___ Exercise input
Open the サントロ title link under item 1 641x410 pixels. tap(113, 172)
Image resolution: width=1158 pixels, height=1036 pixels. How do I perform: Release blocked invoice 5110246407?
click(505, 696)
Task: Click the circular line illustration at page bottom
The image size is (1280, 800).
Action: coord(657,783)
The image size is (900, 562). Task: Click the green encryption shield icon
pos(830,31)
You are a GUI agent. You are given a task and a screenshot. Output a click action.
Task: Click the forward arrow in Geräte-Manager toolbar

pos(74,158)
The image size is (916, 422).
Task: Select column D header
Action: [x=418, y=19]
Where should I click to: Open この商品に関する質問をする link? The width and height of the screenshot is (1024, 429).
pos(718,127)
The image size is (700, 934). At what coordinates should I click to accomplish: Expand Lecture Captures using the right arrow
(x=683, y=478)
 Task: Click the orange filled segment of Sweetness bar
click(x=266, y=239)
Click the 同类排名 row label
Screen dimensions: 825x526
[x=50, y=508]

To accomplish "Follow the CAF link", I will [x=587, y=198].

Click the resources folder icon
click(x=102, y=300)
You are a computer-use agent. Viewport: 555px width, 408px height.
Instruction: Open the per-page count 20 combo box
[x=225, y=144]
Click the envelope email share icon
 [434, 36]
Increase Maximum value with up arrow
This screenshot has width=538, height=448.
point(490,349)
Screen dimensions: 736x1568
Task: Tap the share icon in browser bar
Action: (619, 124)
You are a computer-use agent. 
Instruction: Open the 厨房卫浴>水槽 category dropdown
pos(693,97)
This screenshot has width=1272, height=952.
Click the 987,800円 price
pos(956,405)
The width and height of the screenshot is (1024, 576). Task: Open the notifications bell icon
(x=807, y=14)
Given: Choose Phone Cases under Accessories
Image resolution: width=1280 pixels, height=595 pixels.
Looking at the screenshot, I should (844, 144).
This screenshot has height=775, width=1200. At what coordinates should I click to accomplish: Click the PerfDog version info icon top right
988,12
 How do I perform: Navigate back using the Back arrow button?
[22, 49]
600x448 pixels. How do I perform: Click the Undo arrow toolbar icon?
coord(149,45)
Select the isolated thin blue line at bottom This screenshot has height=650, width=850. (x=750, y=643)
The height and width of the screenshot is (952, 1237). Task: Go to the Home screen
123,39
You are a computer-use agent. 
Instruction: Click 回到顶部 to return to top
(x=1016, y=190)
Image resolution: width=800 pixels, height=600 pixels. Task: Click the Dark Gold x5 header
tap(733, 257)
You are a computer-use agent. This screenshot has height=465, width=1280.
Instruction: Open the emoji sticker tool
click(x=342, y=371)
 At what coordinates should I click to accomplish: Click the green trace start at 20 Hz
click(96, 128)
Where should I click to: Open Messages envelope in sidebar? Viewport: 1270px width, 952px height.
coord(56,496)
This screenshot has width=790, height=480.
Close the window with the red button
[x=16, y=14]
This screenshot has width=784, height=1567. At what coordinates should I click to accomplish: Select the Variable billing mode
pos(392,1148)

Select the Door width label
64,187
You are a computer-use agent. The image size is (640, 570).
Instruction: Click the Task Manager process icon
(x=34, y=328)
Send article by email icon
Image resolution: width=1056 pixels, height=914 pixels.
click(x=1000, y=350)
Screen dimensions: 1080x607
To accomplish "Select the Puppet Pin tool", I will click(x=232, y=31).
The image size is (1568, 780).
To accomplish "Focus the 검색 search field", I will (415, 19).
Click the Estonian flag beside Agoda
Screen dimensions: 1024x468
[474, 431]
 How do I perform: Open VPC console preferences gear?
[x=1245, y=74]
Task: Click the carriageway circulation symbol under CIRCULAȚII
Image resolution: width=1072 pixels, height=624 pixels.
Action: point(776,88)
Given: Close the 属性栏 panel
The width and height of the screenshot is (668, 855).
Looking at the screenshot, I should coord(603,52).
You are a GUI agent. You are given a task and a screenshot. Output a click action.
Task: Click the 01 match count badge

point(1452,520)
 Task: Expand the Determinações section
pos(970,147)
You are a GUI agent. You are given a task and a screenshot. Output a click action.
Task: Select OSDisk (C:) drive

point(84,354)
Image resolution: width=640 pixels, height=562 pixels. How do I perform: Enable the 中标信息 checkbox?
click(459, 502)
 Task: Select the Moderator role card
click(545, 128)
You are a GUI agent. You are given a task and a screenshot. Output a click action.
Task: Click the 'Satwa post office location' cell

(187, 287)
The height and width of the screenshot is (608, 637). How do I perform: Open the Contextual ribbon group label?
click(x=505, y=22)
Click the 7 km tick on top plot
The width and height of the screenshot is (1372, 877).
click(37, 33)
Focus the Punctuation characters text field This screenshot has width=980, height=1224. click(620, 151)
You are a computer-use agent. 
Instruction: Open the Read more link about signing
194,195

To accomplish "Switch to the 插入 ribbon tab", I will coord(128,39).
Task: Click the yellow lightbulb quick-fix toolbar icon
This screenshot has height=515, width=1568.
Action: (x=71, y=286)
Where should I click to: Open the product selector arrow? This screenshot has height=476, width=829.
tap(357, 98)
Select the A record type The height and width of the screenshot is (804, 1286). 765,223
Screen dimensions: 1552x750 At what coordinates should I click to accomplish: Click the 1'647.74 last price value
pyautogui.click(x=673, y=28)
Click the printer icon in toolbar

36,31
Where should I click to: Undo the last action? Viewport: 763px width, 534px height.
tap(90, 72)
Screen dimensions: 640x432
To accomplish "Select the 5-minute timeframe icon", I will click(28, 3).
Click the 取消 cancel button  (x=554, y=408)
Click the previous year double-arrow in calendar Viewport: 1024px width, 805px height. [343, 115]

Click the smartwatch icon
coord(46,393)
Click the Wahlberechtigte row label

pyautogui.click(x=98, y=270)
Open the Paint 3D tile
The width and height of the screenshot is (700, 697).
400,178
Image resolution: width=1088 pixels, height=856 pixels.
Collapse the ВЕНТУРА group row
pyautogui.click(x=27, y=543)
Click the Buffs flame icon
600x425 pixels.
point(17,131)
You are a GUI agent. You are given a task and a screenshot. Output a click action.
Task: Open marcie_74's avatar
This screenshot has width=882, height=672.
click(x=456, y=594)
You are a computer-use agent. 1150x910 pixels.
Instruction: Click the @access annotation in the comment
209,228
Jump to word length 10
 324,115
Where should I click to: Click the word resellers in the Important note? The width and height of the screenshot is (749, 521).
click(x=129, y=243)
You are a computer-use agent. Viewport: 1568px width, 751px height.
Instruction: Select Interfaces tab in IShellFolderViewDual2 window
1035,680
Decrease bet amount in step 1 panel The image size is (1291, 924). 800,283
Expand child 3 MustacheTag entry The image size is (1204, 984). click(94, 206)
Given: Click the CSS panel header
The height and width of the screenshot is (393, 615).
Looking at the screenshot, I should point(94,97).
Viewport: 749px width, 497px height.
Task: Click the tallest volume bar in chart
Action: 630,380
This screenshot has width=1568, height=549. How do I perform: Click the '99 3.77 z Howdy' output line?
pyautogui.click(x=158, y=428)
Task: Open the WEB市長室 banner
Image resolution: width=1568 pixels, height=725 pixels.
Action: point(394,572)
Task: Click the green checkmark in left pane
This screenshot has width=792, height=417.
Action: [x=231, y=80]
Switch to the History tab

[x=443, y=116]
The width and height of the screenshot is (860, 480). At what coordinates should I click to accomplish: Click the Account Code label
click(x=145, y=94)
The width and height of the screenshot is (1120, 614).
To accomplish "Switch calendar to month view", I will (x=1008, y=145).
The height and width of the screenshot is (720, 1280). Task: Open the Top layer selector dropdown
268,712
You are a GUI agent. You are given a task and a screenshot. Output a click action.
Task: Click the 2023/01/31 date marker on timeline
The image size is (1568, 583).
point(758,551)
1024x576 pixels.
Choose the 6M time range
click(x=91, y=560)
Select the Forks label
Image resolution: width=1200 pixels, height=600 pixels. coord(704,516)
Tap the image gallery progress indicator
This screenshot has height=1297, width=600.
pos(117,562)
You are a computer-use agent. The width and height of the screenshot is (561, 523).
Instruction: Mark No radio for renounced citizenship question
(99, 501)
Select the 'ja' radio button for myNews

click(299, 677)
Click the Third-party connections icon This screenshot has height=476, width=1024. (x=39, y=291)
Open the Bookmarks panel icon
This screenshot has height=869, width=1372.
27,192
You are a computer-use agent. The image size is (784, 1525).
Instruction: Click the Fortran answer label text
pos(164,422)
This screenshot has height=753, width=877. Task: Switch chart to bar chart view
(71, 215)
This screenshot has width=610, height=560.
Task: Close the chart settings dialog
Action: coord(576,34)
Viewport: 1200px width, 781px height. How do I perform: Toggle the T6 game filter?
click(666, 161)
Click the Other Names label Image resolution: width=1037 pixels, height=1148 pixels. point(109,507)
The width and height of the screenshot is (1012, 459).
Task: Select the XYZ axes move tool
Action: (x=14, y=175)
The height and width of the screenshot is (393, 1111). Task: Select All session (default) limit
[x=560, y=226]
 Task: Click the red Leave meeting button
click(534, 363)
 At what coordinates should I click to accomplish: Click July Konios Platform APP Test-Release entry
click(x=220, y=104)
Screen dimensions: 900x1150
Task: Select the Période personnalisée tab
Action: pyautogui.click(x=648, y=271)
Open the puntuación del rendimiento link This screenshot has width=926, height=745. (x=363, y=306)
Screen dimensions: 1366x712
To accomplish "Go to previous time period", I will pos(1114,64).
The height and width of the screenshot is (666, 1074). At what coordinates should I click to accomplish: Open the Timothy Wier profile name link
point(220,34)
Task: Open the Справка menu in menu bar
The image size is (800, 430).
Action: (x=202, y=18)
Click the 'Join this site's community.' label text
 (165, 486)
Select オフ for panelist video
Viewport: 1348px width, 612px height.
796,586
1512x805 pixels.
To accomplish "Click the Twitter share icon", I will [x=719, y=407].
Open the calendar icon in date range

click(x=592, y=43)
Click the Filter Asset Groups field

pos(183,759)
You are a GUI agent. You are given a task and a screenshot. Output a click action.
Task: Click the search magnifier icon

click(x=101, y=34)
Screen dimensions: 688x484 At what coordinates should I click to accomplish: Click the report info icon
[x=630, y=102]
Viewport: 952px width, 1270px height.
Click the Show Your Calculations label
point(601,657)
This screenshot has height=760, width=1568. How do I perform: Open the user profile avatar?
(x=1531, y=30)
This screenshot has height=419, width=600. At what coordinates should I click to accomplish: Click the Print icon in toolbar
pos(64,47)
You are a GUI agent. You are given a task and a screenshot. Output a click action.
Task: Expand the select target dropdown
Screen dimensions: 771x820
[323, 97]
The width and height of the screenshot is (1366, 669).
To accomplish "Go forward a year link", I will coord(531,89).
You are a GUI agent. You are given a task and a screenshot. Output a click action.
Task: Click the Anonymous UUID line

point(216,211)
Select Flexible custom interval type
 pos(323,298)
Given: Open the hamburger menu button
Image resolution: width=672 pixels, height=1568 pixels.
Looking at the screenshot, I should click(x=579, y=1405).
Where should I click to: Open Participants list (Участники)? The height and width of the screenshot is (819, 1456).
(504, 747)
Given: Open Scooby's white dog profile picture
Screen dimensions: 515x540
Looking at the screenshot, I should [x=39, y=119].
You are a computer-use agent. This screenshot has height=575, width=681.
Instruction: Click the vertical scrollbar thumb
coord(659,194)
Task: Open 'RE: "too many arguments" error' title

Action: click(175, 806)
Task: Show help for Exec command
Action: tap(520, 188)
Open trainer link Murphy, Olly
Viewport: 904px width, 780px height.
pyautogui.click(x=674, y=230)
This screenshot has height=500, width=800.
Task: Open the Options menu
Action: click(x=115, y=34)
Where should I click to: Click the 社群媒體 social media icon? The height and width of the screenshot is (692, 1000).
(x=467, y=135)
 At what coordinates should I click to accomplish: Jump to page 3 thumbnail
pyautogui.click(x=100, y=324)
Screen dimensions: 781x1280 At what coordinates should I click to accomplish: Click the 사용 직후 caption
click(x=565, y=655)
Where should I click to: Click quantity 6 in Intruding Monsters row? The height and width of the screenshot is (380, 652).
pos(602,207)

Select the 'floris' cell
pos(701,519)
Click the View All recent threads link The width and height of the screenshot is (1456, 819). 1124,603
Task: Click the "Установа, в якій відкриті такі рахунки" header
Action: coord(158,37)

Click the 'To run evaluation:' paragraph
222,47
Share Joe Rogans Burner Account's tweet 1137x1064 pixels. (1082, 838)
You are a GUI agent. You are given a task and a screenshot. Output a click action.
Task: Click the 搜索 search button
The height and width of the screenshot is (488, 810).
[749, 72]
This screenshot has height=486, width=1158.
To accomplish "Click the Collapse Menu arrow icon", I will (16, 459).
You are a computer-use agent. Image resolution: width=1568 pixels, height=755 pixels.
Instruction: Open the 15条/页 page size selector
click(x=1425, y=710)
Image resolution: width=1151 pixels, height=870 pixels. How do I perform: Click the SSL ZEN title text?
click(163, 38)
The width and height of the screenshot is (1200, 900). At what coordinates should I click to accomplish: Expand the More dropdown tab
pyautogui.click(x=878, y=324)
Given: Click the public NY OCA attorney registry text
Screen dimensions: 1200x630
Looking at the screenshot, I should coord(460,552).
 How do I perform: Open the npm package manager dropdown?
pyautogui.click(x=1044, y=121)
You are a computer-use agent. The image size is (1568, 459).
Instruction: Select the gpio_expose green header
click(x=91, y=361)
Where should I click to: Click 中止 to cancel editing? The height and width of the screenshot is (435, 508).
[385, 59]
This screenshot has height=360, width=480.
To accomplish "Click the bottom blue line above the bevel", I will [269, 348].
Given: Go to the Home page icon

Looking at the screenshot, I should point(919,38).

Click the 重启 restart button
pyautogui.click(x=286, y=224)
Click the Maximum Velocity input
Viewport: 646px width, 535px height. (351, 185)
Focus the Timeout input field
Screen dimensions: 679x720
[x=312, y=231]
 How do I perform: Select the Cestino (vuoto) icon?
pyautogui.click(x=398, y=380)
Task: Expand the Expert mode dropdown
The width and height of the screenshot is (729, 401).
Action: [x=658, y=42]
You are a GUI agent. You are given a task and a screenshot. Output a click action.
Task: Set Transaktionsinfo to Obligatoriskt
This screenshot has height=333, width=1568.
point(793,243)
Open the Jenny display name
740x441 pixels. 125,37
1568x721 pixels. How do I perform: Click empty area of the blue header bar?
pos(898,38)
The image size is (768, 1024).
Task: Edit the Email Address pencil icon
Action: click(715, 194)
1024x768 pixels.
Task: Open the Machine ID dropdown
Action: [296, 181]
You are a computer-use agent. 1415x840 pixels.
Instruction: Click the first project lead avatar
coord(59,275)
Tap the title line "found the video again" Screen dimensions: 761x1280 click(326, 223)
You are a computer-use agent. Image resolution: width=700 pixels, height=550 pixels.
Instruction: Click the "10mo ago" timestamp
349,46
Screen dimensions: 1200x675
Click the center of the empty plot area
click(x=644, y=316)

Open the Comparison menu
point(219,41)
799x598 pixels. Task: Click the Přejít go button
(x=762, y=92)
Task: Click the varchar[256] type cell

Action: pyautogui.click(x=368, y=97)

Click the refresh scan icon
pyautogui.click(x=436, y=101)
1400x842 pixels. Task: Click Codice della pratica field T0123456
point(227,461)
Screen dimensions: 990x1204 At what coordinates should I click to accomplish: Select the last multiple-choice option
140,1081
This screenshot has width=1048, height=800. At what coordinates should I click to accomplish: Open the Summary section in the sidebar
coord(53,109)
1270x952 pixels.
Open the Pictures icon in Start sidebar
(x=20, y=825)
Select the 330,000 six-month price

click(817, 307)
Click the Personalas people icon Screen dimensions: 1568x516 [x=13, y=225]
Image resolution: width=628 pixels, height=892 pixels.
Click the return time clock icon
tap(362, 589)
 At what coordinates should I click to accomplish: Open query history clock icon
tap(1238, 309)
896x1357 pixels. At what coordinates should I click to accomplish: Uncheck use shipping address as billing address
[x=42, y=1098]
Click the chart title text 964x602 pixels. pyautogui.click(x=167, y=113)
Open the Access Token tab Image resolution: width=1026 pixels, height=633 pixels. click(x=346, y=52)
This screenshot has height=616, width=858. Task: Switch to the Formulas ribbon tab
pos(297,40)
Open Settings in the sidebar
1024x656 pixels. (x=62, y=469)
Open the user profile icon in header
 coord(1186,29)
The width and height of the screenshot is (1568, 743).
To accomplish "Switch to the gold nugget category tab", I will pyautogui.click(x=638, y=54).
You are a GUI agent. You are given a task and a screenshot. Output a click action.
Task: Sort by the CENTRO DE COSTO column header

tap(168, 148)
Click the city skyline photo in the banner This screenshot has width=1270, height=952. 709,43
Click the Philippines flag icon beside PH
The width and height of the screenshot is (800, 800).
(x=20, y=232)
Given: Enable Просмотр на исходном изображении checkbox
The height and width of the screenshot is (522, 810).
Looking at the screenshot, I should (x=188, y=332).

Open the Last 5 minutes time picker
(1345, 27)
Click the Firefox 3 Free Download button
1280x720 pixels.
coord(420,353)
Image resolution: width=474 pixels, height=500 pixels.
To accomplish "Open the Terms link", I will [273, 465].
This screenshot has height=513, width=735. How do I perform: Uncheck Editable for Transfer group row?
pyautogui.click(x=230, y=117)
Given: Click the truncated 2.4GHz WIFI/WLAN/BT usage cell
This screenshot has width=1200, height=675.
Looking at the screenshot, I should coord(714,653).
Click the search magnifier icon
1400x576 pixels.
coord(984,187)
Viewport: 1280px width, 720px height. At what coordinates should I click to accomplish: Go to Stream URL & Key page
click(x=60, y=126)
______
> [Work to complete]:
A single figure answers this: how many lines of the material hold "under".

> [Response to this task]:
3